Ben Chaney is the brother of the late James Earl Chaney. Excerpts from Democracy Now! interview by Amy Goodman.
AMY GOODMAN: Ben, at that time, when you were 11, what 10, 11, 12 years old?
BEN CHANEY: Twelve.
AMY GOODMAN: 12 years old. What did you understand? And do you remember the day that your brother's body was found, along with Andrew Goodman and Mickey Schwerner?

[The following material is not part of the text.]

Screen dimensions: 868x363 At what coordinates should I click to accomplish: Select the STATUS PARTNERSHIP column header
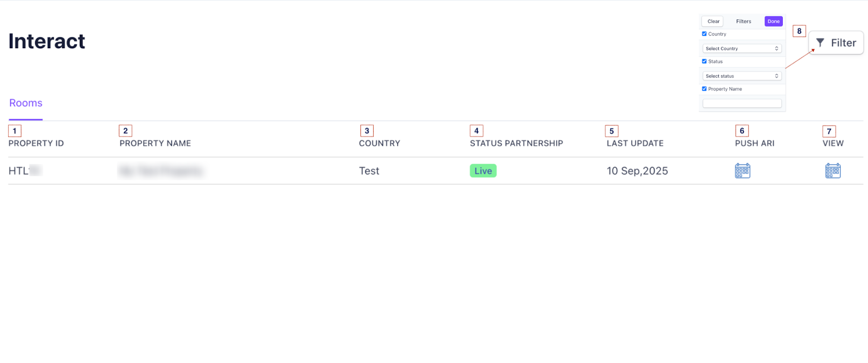pyautogui.click(x=516, y=143)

BEN CHANEY: Well, the day that the bodies was found, I think, we got – that was at a – I was at a rally at a church in Meridian, and it was in the evening time. And I got a call, I had to come home. And the F.B.I. was there. They was explaining to my mother, they had found three bodies. What I remember most about the entire incident, though, I guess, is just watching my mother during those 44 days. You know, she would tell us stories about her Grandpa Jim, about other members of her family that disappeared, and stories that she told, that she witnessed, the things she witnessed when she was -- since she was four years old. She would walk around the house, always humming, singing spirituals, and clean the house up, you know, from top to bottom, three or four times a day. So the thing that I remember most was the agony and the pain in her eyes. That was probably the saddest thing in the whole period. I didn't have no concept of death until the funeral. I was pretty well protected as a kid, and I just had no real concept of what death was about, until my brother's funeral.
AMY GOODMAN: Tell us about your brother's funeral.
BEN CHANEY: It was sad. It was sad for me. That wasn't a real funeral, because his body was so badly decomposed and just messed up. So they had a little memorial service that evening, but during that morning they had the burial at the cemetery. And it was when the coffin was being lowered into the ground that I realized that death was final. So it was a pretty sad time in the 1960s.